TASK INPUT:

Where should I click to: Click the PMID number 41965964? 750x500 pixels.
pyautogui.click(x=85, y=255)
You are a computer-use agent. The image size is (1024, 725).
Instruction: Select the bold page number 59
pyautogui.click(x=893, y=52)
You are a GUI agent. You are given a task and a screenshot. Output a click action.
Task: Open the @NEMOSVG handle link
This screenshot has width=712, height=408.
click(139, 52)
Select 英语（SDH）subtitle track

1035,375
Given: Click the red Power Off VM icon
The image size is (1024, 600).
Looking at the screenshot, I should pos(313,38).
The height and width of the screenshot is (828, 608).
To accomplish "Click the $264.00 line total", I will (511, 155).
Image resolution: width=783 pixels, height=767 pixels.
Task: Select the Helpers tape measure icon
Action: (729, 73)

AIM OF THE TASK: Return only those lines of the records that contain the string "agent".

ANSWER BELOW:
You are a computer-use agent. The image size is (1024, 725).
You are a GUI agent. You are given a task and a screenshot. Output a click action.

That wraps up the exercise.